··· Dados fornecidos

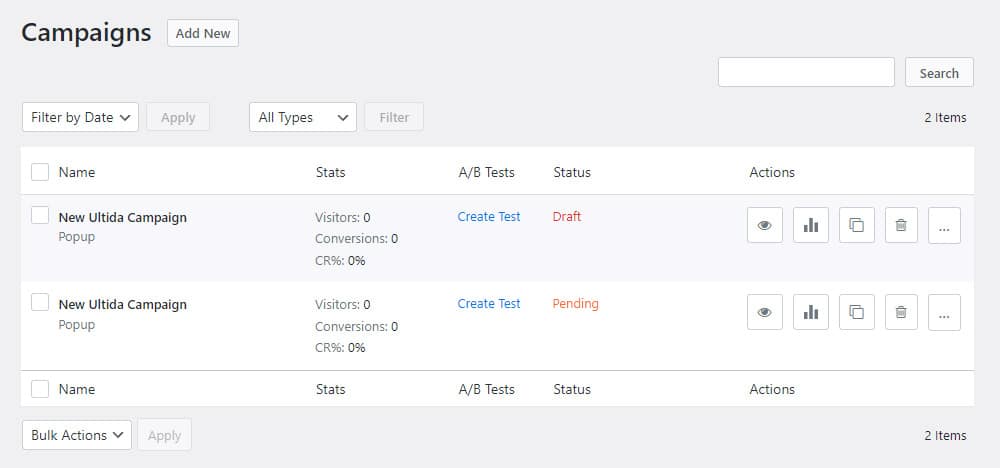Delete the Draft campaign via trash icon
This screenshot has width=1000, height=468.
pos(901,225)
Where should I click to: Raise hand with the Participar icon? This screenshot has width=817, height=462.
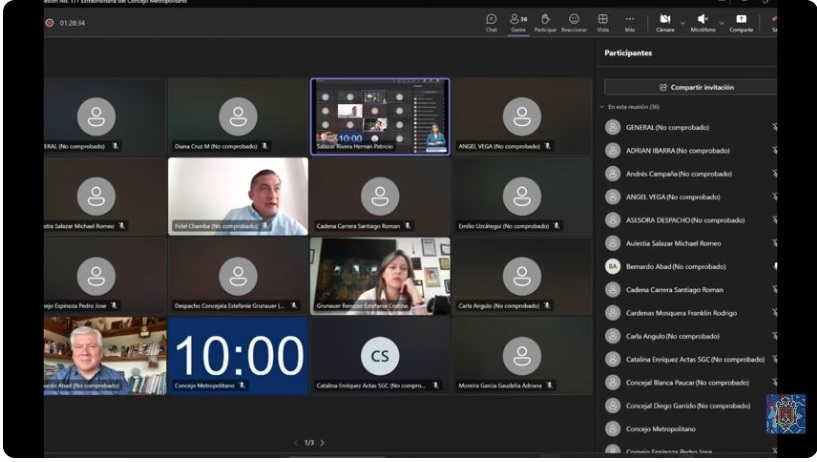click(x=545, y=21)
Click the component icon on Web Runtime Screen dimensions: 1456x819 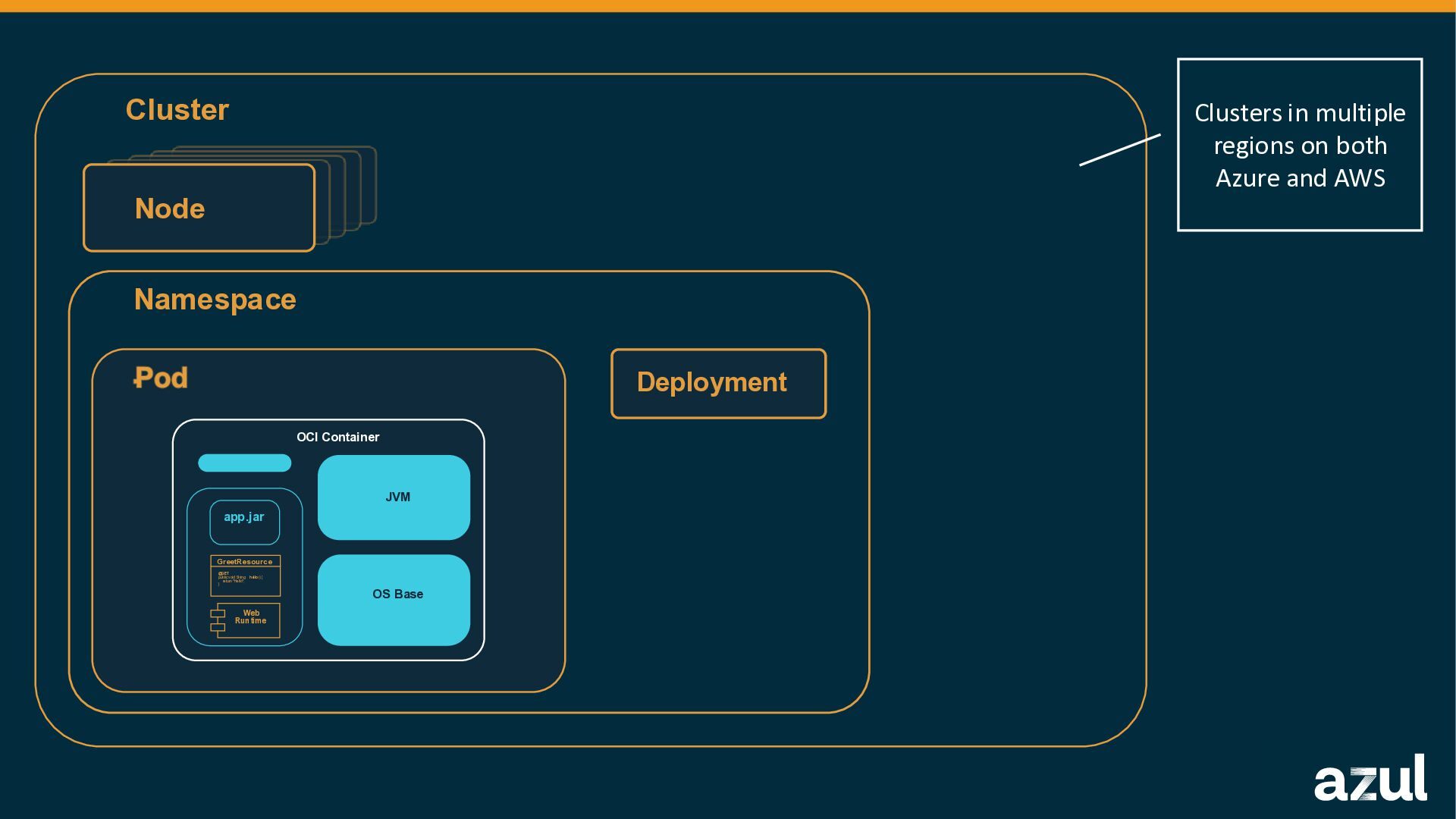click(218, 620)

······

O que fazer:
Selecione todas as linhas acima que contêm a palavra "This". Diferencie maiúsculas de minúsculas.

Solução:
This screenshot has width=1000, height=468.
Where should I click to: Raise hand with the Participar icon? This screenshot has width=817, height=462.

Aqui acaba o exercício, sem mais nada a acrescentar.